BM, bone marrow; PB, peripheral blood; WBC, white blood cell.

*

Cytogenetic studies were carried out using standard techniques. Molecular screening for fusion genes was offered to all patients. Patients were classified as low, intermediate, or high risk on the basis of National Comprehensive Cancer Network cytogenetic abnormalities. Cytogenetic abnormalities t(8;21)(q22;q22), t(15;17)(q22;q21), and inv(16) or t(16;16)(p13;q22) were considered low risk. Complex cytogenetic abnormalities (defined as at least 3 unrelated cytogenetic clones) and −5/5q-, −7/7q-, abn(3q), t(6;9)(q23;q34), abn(11q23)-non t(9;11), and t(9;22)(q34;q11) were considered high risk.
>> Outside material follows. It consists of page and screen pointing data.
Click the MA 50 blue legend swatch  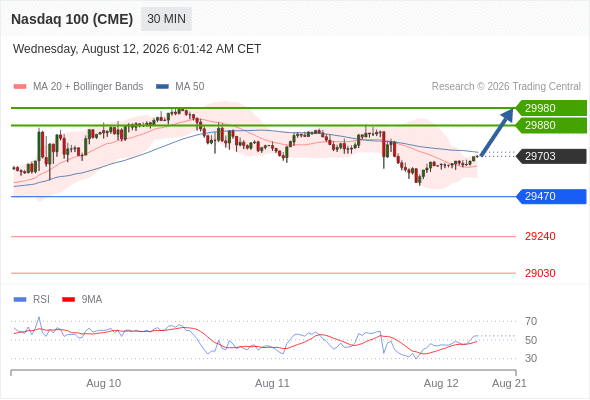tap(162, 87)
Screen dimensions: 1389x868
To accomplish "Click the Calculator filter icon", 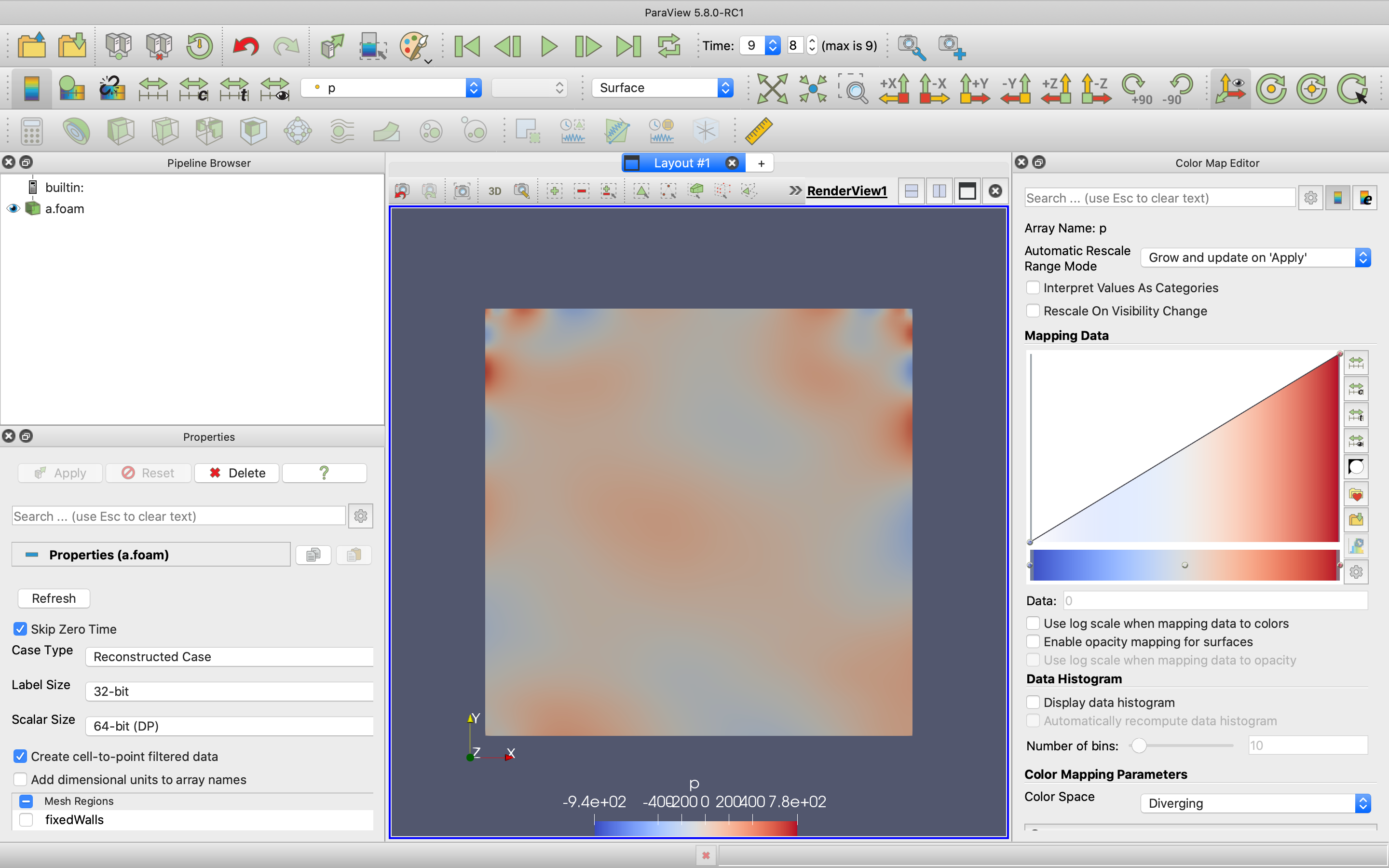I will coord(31,131).
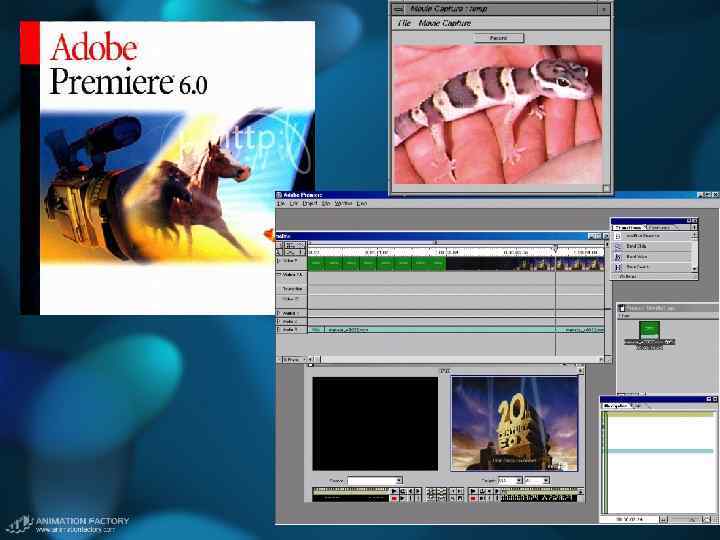
Task: Play the Source monitor clip
Action: [394, 491]
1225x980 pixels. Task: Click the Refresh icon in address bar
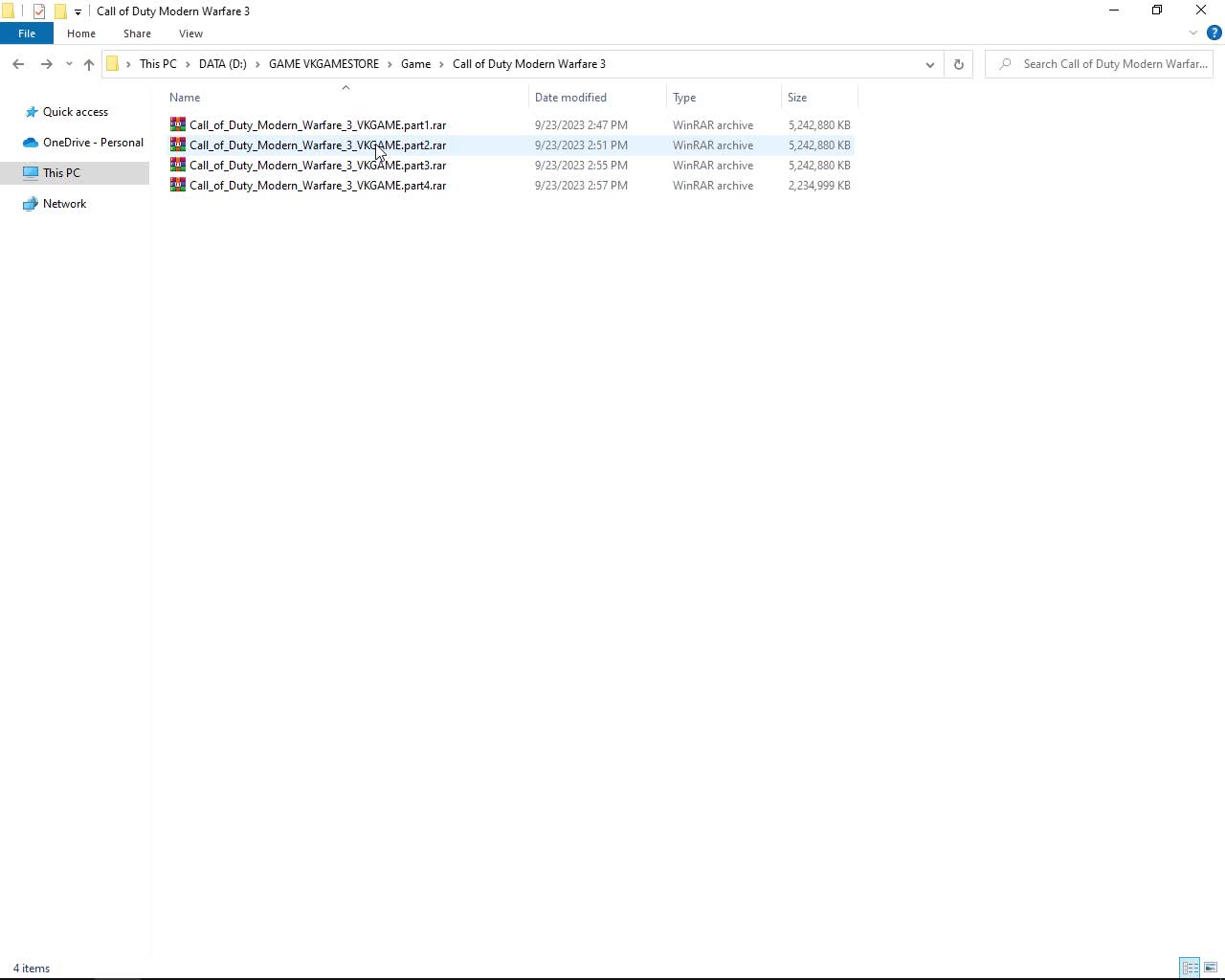pyautogui.click(x=958, y=64)
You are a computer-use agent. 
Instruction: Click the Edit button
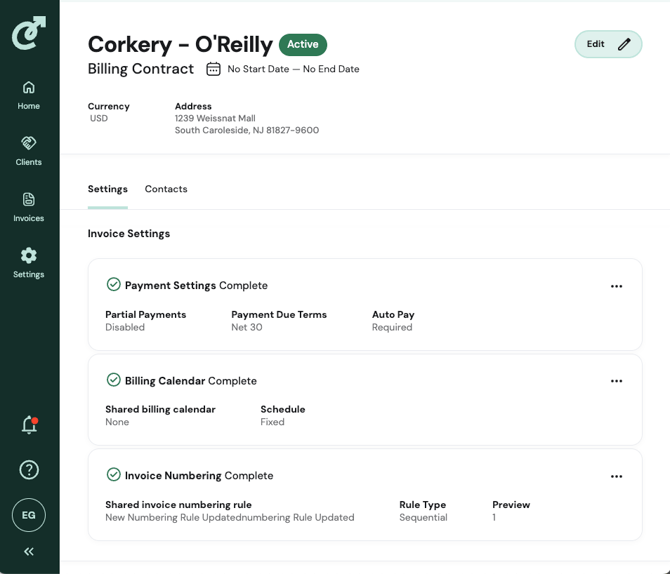607,44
Patients without favorable (low risk) or adverse (high risk) abnormalities or without karyotype information were classified as intermediate risk.12  Patients were not reclassified according to the recently published Center for International Blood and Marrow Transplant criteria because only 10 patients fit in the adverse group.14  Information on FLT3 internal tandem duplication (ITD) was only available in 187 patients (positive in 40 and negative in 147). Information on NPM1 was available in 222 patients (normal karyotype with NPM1 mutation and FLT3-ITD in 11 patients, abnormal karyotype with NPM1 mutation in 11 patients, normal karyotype with NPM1 wild type in 110 patients, and abnormal karyotype with NPM1 wild type in 90 patients).